D.E. Martin1, S. Palleja1, J. Gathe2, M. Thompson3, C. Cohen4, E. De Jesus5, C. Brinson6, R. Elion7, J. Galindez8, J. Ernst9, P. Ruane10, R. Ogden1, R. Driz1, J. Sapirstein1
1Tobira Therapeutics, Inc., Princeton, United States, 2Private Practice, Houston, United States, 3AIDS Research Consortium of Atlanta, Atlanta, United States, 4Community Research Initiative of New England, Boston, United States, 5Orlando Immunology Clinic, Orlando, United States, 6Central Texas Clinical Research, Austin, United States, 7Whitman Walker/Elizabeth Taylor Clinic, Washington, United States, 8CIBIC, Rosario, Argentina, 9AIDS Community Research Initiative of America (ACRIA), New York, United States, 10Light Source Medical Group, Los Angeles, United States
Background: TBR-652, a potent, dual CCR5/CCR2 antagonist, was well tolerated by healthy volunteers in Phase 1 studies that showed the feasibility of once-daily dosing. The first study of once-daily TBR‑652 in 54 HIV-1-infected patients is reported here.

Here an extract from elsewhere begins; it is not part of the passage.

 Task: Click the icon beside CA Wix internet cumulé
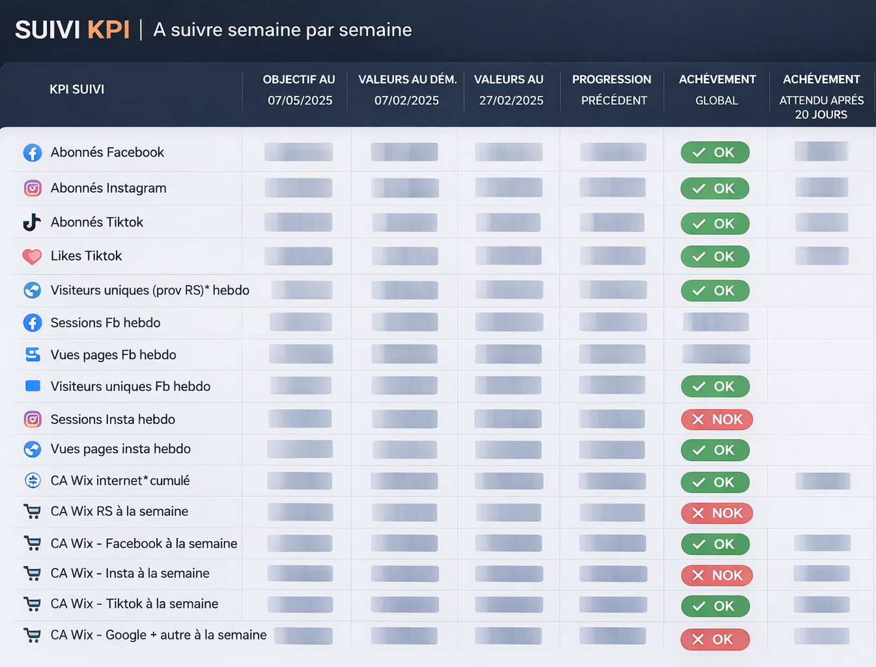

Methods: This was a randomized (4:1 to TBR‑652), double-blind, placebo-controlled, dose-escalating study to assess the antiviral activity, safety, and tolerability of TBR‑652 monotherapy given orally once daily (QD) for 10 days in HIV‑1-infected, antiretroviral treatment-experienced, CCR5 antagonist-naïve, CCR5-positive patients. Patients received 25, 50, 75, 100, or 150 mg TBR‑652 or placebo. Antiviral activity was monitored by changes in HIV‑1 RNA, and CCR2 activity was measured by changes in MCP‑1 levels from Baseline.
Results: TBR‑652 monotherapy was generally well tolerated for 10 days at all dose levels, with predominantly grade 1 AEs, no serious AEs, no deaths, and only 1 discontinuation during dosing (not related to study drug).
[Viral Load and MCP-1 Results]
|Dose Group||Median ΔHIV-1 RNA, Day 11||Median ΔMCP 1, Day 10|
| ||(log10 copies/mL)||n||(pg/mL)||n|
|25 mg QD||-0.5||9||25.0||9|
|50 mg QD||-1.3||7||56.0||7|
|75 mg QD||-1.6||8||36.0||7|
|100 mg* QD||-1.2||10||74.5||8|
|150 mg QD||-1.5||8||322.0||8|
|*Different tablet formulation|
Conclusions: TBR‑652 was generally safe and well-tolerated. There was potent antiviral activity and a significant effect on HIV‑1 RNA and MCP‑1 levels. This confirms that TBR-652 is a potent CCR5/CCR2 antagonist. To determine the clinical relevance of this finding, further investigation of TBR‑652 is warranted in longer duration studies.